Out and About:
What I’m Talking About When I’m Talking About Music


There’s a first for eveything: saying this is how we package experiences that we’d never imagined.

I went to Carnegie Hall this evening to hear an Orpheus Chamber Orchestra concert, the last of the season. The beautiful performances were not, as you can well imagine, the new experience. On the program were Stravinsky’s Octet for winds, Bruch’s First (and only famous) Violin Concerto, and Beethoven’s Second. If you have to ask, “Second what?”, send me an email.

There were two new experiences, although they were both of one kind. In the first, I listened to Stravinsky’s very playful chamber music as if my grandson Will were on my knee. Rationally, I understand that the music would not have appealed to any four month-old baby. Stravinsky did a good job of tempting me to think otherwise. Even Kathleen thought so.

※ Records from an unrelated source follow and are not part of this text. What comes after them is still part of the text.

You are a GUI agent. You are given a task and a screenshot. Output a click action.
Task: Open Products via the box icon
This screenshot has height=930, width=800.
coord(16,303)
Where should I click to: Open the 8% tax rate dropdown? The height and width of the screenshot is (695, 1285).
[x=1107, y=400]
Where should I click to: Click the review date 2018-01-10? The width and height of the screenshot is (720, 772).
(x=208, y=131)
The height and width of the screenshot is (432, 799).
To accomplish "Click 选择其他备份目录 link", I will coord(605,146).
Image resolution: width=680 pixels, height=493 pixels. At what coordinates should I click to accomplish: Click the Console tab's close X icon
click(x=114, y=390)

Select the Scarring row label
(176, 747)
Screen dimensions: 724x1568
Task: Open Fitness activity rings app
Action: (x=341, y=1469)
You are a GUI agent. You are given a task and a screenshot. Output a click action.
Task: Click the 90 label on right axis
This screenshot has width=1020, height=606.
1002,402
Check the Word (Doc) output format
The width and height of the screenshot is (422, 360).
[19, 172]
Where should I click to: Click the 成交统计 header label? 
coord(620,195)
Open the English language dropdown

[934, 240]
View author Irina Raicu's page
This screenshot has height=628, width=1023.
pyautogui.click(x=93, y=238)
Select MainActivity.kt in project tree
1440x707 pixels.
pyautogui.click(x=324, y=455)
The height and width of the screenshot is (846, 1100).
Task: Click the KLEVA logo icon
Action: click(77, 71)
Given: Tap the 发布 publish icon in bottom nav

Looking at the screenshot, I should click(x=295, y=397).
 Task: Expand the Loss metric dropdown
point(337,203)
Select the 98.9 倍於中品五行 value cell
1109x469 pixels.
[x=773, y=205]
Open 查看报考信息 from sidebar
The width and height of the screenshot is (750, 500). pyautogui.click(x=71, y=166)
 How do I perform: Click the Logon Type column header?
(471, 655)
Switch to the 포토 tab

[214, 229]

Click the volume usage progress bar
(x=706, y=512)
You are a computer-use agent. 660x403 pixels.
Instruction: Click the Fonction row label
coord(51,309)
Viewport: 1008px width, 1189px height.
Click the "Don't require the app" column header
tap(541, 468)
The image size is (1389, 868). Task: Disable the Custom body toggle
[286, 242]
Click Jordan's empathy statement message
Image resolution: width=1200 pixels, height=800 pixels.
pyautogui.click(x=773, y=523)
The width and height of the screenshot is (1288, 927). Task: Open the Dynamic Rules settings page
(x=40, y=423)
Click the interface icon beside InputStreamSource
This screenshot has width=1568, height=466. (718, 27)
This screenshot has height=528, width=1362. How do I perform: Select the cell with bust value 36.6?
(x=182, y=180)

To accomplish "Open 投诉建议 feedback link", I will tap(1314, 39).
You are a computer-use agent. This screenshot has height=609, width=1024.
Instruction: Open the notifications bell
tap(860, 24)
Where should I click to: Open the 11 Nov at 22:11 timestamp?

Then, at beginning of the slow movement of the Bruch, Ryu Goto’s stroke of firm crescendo was as gentle as my grandson’s skin. That is really what I thought as I heard the sound — a first in my long history of responses to music. Skin!

If Orpheus’s performance of Beethoven’s Second failed to rouse any reminders of Will, that’s undoubtedly because I’d had a very early lunch, and nothing to eat since. Just at the time when I’d ordinarily be enjoying an afternoon snack, I was in a taxi bound for Will’s house in Alphabet City. His father was taking his first business trip qua pops, and his mother, I thought, could use a few moments of supporting staff. So I popped into a taxi, in tie and blazer, daring to be spit up upon (Will rose to the challenge!), and spent an hour with mother and child before heading uptown. I was so freaked about the uncertainty of snagging taxis that I arrived and departed early. I’m sure that I was of no real help to Megan at all. I’ll try to make up for that tomorrow.

But “they can’t take that away from me”: the memory of a smile that makes life not so much worth living as simply imperative.